Editor’s note: This whiskey was provided to us as a review sample by Teeling. This in no case, by our editorial policies, influenced the final outcome of this review. It should also be noted that by clicking the purchase link at the bottom of this review, our site receives a small sponsorship payment which helps support, but not influence, our editorial and other costs.
Teeling Whiskey Distillery traces the history of its founding family back to Irish spirits maker Walter Teeling in 1782. A few blocks from this original distillery in Dublin, Jack and Stephen Teeling opened their own establishment in 2015 – with, as they like to say, one eye on the traditions of the past and another resolutely looking to the future to find ways to innovate in the industry.
“The delicate base of Irish whiskey is the perfect canvas on which to layer flavor and character,” Teeling says on its website. “Variing the time, style and number of barrels used during the maturation process adds to the subtlety and complexity of flavor that we are proud of.”
Its new limited-edition Wonders of Wood series gives Teeling a chance to double down on that philosophy, offering small runs of experimental barrel aging and finishing. The first release in the series is the one aged in Chinkapin White Oak, which is often found in central or eastern North America.
Chinkapin Oak, says Teeling in his tasting notes, “produces a truly different taste experience, layering a distinctive gingerbread spice and banana bread sweetness unique to Irish whiskey.” The whiskey is made from 50% malted barley and 50% unmalted barley, then triple distilled in a pot still.
Tasting notes: Teeling Wonders of Wood Single Pot Still Chinkapin Oak Whiskey
Vital Stats: Mash bill 100% barley, aged in white oak barrels; 100 degrees/50% alcohol by volume; initially available in Dublin but some will be available in North America this spring; MSRP $99.
Appearance: Definitely darker than Teeling’s flagship Single Pot Still whisky. The main whiskey is straw colored, while this limited edition is a brownish amber. Solid feet on the side of the glass; not particularly liquid.
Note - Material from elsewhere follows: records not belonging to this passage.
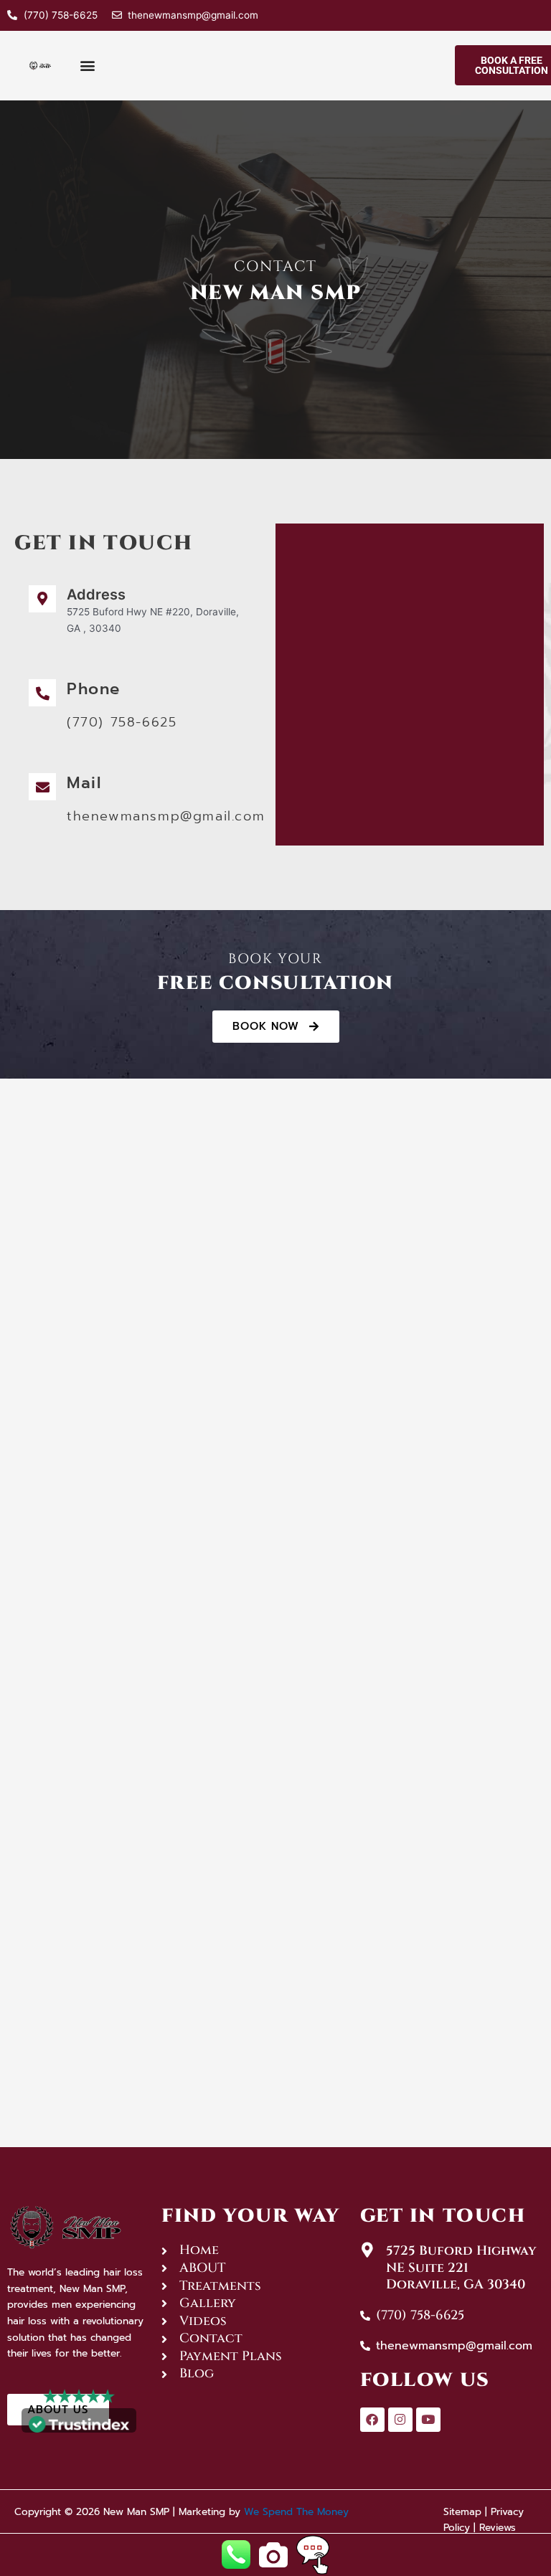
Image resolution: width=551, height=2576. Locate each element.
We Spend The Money (296, 2511)
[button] (88, 65)
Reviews (497, 2527)
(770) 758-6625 (121, 722)
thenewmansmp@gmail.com (166, 816)
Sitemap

Nose: The pot still Irish whiskey base is still evident, though it’s remarkable how different this version of Wonders of Wood has taken on a different character. It’s tangy and spicy and you can smell barley, but everything under it is honeyed brown sugar. Tasting notes are not wrong when they mention banana bread.
Palace: The inclusion of 50% unmalted barley in the mash bill continues to be spicy on the palate, but – again – it’s understated. The overwhelming sensation is that of a caramel-like sweetness. There is a dark, sticky and sweet essence, reminiscent of molasses in the back of the mouth. The closest analogy I can find is that it’s like eating the layer of hardened, caramelized sugar on top of creme brulee, if the custard underneath provides spiciness in addition to the sweetness.